I met my husband Ken while we were students at Hope College, and although he grew up in Holland, he didn’t know very much about his Dutch ancestry on his mother’s side. In the years since, we’ve learned that his family immigrated to Holland, Michigan in 1871. Here’s a picture of Ken’s grandfather, great-grandfather, and great-great-grandfather. (Evidently their wives were camera shy.)
When Ken and I decided to move back to Michigan two years ago, I began researching Holland’s history to see if it would make a good novel. I wasn’t disappointed! The first Dutch settlers arrived here in 1846 for religious freedom after suffering persecution and famine in the Netherlands.
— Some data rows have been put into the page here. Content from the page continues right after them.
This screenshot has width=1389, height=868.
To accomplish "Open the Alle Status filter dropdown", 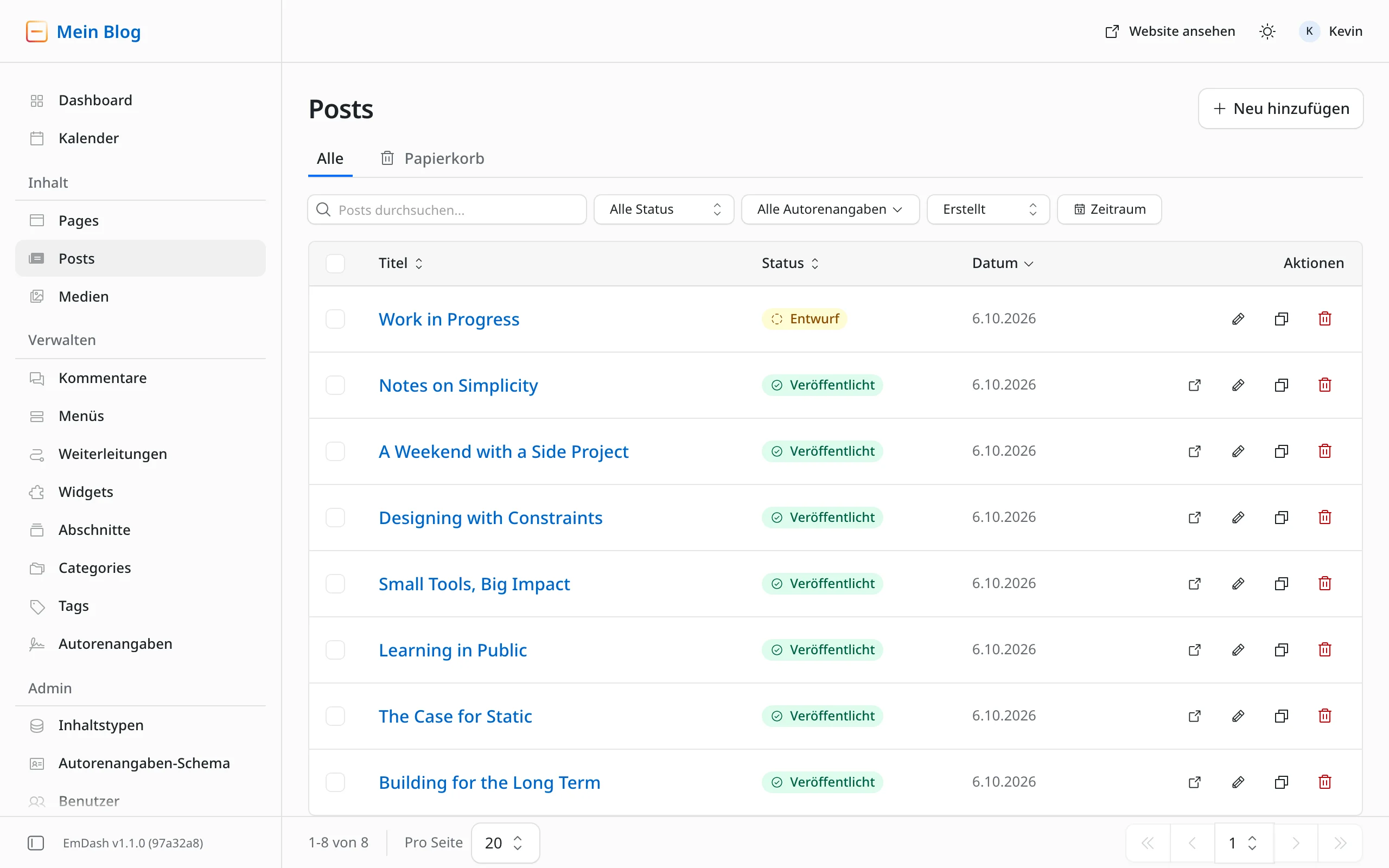I will pyautogui.click(x=664, y=209).
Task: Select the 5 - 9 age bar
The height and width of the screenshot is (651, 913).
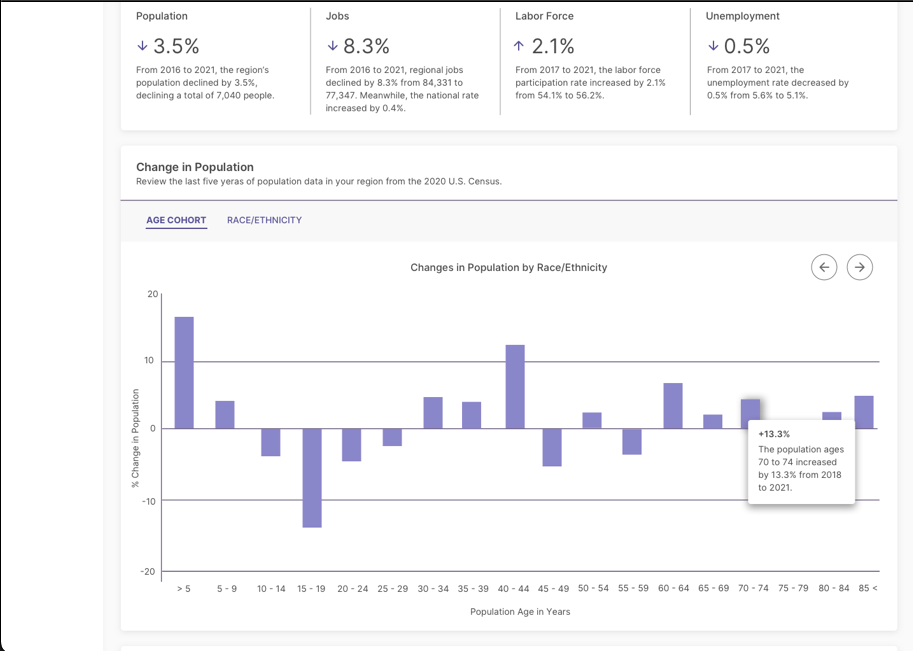Action: click(x=225, y=414)
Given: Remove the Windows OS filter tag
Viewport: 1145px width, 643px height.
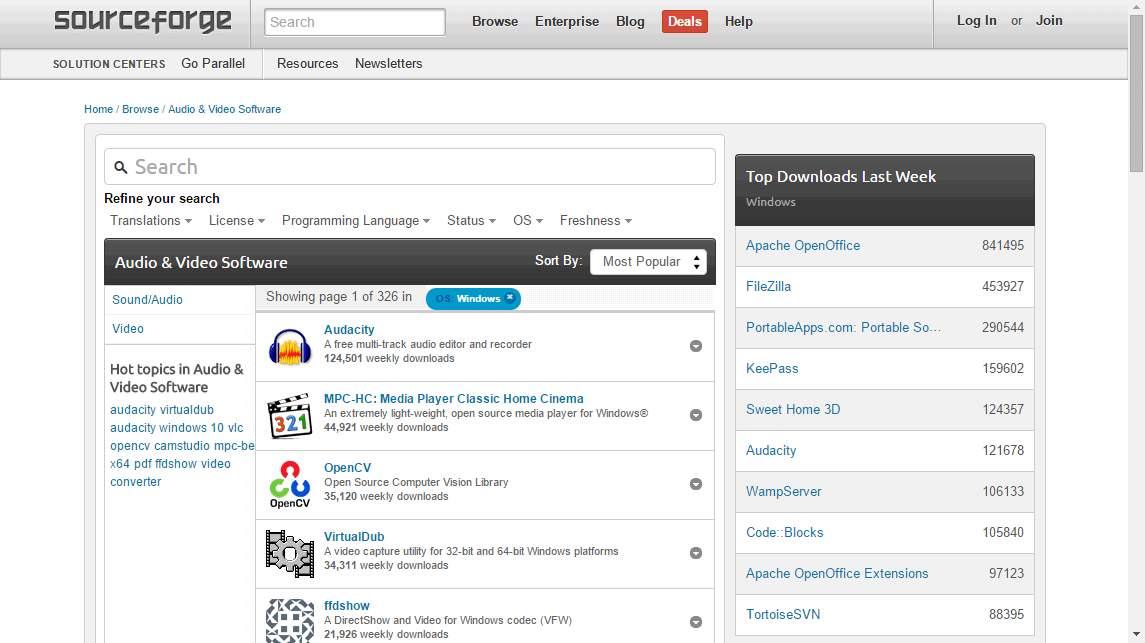Looking at the screenshot, I should coord(510,298).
Since that’s been true of so many other immigrant peoples over the years, I knew the story would resonate with many readers. I was very surprised to learn how much hardship these early settlers suffered while founding this community. If nothing else, their story taught me not to take our religious freedom or the American Dream for granted.
The Dutch settlers chose this area—which was a virgin forest back then—because it was on the inland waterways of Black Lake and Lake Michigan. I was struck by the beauty of Lake Michigan’s beaches as a college student, and again whenever Ken and I visited his family in Holland. I learned that several resort hotels once perched on the shoreline in the late 1800s, bringing vacationers from Chicago by steamship. So I decided that the Hotel Ottawa Resort would also play a part in Waves of Mercy.
By the time I finished my research, I was very impressed by the commitment the Dutch community had to each other and to God. As I researched the many hardships the original settlers faced, I found it amazing that their faith in God never seemed to falter. And the settlers’ faith is still very strong and vibrant in Holland today, which has more than 70 churches in a population of 33,000—including this church, built by the first settlers in 1856.
I won’t give away any more of my story because I hate “spoilers.” But I hope you’ll enjoy Waves of Mercy when it’s finally released next month. Happy reading!